Here's the section of the story that focused on our conversation:
At first I indicated on the blog that I was pleased to see that Baltimore would directly benefit from $112 million in improvements to the Northeast Corridor, specifically from Boston to New York and Washington DC. In conversations with MRAC Chair Rafi Guroian I learned that MARC could get a piggyback benefit from updates to Amtrak rails, which the state commuter system also uses. Rafi also warned that the piggyback effect would take a substantial sum of money to make a difference.
Meanwhile, thousands of Maryland commuters like Julia Marsh of Baltimore continue to hope for better service on Amtrak and MARC trains.
Marsh, who has ridden the MARC Penn Line from Baltimore's Penn Station to Washington's Union Station every day for almost two years, questioned the impact of the proposed high-speed rail investments on middle-class commuters.

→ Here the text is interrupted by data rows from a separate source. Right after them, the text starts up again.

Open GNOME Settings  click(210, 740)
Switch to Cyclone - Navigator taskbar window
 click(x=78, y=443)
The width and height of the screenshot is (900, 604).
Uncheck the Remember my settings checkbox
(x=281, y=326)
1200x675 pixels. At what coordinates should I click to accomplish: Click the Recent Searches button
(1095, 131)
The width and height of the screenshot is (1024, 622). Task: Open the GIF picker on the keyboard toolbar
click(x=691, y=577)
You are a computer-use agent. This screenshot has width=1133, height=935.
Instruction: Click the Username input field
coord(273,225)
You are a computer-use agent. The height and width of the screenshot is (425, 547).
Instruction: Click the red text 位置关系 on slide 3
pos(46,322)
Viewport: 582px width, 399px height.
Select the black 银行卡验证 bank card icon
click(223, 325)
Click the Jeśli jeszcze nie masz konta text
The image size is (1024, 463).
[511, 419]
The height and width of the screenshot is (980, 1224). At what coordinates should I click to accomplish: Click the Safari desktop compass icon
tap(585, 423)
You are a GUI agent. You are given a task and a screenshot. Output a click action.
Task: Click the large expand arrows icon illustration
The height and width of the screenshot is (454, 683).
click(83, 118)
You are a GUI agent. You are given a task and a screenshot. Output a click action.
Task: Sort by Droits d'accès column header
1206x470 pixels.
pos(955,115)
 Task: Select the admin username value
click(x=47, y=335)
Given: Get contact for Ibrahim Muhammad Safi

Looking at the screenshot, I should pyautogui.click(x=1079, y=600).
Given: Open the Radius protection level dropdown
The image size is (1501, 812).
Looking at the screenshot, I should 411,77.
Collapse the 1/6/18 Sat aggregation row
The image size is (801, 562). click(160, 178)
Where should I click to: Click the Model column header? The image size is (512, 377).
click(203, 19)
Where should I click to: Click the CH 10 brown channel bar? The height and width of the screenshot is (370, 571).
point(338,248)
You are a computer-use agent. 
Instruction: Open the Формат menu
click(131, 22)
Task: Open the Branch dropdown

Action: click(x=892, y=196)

"Why are the president and vice president really making this push for high-speed rail when the commuter rail system...is in such horrible shape?" she asked, adding, "It's really going to take a major investment, and throwing a little bit of money at the problem isn't going to do much."MARC Riders Advisory Council Chairman Rafael Guroian said, "Speaking as a commuter, I wish that the grant would have been higher; however, even $8 billion wouldn't have been enough for what they need to do in our area.
After speaking with a veteran Amtrak conductor I learned that throwing money at studies and 10-year plans rarely result in actual improved infrastructure in the near or intermediate term.
I also realized that we got barely a drop in the proverbial bucket.
Indeed the Capitol News Service reporter quotes Congressman John Mica of Florida calling Maryland's allotment of the funds "peanuts" and "an insult." Indeed the $70 million that will go directly to Maryland's railways is meager compared to $2.2 billion for California and $1.2 billion for Florida.